13 March 2026, 14:20

Niedersachsen diskutiert über flächendeckendes Handyverbot an Schulen gegen Mobbing und Gewalt

Ein Klassenraum in Nigeria mit Schülern, die Gesichtsmasken tragen und auf Bänken sitzen oder stehen, mit Büchern und Gegenständen auf Tischen, Fenstern, einer Tür, einer Wand, einer Decke mit Lampen und Ventilatoren im Hintergrund.

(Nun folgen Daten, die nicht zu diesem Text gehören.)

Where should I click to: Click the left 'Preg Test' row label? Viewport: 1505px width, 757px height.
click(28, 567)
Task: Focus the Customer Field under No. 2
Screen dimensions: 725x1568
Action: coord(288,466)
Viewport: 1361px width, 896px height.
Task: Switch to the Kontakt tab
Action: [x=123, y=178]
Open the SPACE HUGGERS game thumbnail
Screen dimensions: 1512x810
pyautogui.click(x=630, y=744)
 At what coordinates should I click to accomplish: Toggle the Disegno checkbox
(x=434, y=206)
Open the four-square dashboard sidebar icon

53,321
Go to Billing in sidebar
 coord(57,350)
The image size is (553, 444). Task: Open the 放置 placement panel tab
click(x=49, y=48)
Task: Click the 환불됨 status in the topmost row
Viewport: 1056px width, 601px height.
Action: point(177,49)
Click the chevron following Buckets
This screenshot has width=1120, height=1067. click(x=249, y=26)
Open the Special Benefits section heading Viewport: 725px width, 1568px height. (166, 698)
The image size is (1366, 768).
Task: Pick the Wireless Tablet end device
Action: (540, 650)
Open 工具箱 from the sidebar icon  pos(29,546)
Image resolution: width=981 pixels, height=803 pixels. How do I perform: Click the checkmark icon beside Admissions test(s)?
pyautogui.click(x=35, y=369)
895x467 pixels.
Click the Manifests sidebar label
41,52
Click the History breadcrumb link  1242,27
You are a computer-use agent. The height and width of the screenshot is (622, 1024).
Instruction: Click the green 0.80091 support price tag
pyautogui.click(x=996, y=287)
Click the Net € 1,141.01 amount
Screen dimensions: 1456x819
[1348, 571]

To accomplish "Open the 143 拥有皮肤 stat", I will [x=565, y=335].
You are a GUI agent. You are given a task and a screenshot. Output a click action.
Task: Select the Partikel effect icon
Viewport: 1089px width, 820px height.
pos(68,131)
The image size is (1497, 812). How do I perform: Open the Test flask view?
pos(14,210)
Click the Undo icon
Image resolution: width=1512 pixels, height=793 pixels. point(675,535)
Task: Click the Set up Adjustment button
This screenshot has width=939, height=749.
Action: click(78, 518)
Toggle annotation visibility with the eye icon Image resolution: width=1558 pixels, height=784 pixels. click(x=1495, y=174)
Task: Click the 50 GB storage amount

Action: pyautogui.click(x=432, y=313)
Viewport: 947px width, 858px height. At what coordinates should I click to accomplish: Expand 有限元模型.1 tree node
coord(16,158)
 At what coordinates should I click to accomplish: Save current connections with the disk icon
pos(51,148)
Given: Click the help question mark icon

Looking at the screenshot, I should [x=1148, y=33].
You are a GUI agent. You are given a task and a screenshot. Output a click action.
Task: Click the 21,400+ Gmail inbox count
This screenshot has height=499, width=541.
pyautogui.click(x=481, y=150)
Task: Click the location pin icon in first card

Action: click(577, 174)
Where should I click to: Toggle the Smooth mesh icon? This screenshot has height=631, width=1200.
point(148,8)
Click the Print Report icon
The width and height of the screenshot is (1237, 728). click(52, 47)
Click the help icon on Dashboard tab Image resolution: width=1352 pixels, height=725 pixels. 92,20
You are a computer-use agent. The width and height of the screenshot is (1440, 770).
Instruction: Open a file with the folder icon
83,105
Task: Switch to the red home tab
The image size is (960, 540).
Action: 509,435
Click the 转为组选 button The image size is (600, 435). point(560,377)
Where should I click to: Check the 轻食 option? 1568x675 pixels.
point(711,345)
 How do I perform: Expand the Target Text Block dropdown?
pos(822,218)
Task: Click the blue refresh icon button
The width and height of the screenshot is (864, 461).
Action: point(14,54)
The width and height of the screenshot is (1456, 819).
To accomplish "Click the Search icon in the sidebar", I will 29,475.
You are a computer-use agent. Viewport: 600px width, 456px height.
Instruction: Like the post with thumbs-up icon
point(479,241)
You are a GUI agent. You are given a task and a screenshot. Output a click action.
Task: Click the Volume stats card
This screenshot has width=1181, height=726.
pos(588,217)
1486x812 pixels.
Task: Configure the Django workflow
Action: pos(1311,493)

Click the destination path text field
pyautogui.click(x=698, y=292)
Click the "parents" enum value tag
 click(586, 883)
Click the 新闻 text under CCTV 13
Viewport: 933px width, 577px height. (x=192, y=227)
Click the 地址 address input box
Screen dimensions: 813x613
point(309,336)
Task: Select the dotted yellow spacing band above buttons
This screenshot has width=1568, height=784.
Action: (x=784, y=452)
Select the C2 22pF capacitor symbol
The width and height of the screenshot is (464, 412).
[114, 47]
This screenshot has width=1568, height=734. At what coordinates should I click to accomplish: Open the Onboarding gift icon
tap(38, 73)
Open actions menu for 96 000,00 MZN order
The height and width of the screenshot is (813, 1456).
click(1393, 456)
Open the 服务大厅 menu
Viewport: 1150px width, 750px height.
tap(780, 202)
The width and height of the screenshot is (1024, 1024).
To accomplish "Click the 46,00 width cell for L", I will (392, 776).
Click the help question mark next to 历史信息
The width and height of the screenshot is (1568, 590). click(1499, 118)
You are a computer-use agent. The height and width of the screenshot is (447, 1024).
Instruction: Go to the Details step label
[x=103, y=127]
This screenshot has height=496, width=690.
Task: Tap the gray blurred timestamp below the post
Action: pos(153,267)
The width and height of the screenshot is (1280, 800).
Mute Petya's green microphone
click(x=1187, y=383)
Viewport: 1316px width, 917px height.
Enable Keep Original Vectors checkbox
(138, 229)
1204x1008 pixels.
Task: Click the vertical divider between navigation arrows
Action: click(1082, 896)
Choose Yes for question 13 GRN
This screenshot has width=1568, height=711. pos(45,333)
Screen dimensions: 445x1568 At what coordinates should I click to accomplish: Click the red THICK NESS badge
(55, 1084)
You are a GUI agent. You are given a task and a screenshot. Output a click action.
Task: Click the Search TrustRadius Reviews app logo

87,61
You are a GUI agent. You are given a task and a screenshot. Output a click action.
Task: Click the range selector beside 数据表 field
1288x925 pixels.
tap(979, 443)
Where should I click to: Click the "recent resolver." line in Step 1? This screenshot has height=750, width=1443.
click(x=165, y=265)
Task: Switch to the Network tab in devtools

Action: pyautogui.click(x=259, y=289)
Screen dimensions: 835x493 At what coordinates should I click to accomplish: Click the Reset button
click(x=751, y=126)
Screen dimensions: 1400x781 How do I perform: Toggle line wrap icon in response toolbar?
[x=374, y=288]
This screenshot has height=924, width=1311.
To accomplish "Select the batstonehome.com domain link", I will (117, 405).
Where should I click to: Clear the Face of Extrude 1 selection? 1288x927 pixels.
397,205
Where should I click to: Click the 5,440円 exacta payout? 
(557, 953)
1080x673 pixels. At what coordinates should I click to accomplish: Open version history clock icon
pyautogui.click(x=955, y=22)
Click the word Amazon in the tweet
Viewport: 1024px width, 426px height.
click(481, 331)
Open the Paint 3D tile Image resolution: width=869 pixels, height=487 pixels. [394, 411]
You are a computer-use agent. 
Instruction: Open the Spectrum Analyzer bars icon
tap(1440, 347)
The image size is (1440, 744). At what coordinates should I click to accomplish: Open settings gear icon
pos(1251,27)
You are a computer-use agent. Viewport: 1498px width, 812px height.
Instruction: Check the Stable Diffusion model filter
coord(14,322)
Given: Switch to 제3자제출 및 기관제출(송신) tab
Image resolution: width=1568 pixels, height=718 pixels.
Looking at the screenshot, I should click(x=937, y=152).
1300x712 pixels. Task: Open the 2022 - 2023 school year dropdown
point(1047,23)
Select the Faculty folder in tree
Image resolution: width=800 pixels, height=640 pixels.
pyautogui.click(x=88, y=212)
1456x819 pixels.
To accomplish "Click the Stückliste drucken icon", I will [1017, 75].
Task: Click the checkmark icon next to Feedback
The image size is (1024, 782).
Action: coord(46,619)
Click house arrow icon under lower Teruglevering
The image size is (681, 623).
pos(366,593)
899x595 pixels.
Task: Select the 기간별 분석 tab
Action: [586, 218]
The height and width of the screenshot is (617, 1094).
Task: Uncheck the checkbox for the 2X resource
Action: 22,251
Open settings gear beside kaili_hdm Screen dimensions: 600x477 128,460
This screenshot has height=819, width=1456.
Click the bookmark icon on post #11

Schulleitungen drängen auf Handyverbot in Schulen - Niedersachsen diskutiert über flächendeckendes Handyverbot an Schulen gegen Mobbing und Gewalt

Schulleitungen und Lehrkräfte in Niedersachsen fordern gesetzliches Handyverbot an Schulen

Schulleiter und Lehrkräfte in Niedersachsen setzen sich für ein flächendeckendes gesetzliches Verbot von Handys an Schulen ein. Sie argumentieren, dass die aktuellen, von den einzelnen Schulen festgelegten Regeln nicht ausreichen, um Mobbing, Gewalt und sinkende schulische Leistungen zu verhindern. Der Aufruf kommt nach Berichten über gewalttätige Übergriffe, Sexualdelikte und massive Störungen im Unterricht, die mit der Nutzung von Smartphones in Verbindung stehen.

Der Verband der Schulleiter in Niedersachsen (SLVN) und der Niedersächsische Lehrerverband (VNL) fordern nun eine gesetzliche Regelung. Torsten Neumann, Vorsitzender des VNL, verwies auf Fälle extremen Gruppenzwangs, sexualisierter Sprache und öffentlicher Bloßstellung in Klassenchats. Zudem betonte er, dass zwar fast alle Schulen Nutzungsregeln für Handys hätten, diese jedoch selten konsequent durchgesetzt würden.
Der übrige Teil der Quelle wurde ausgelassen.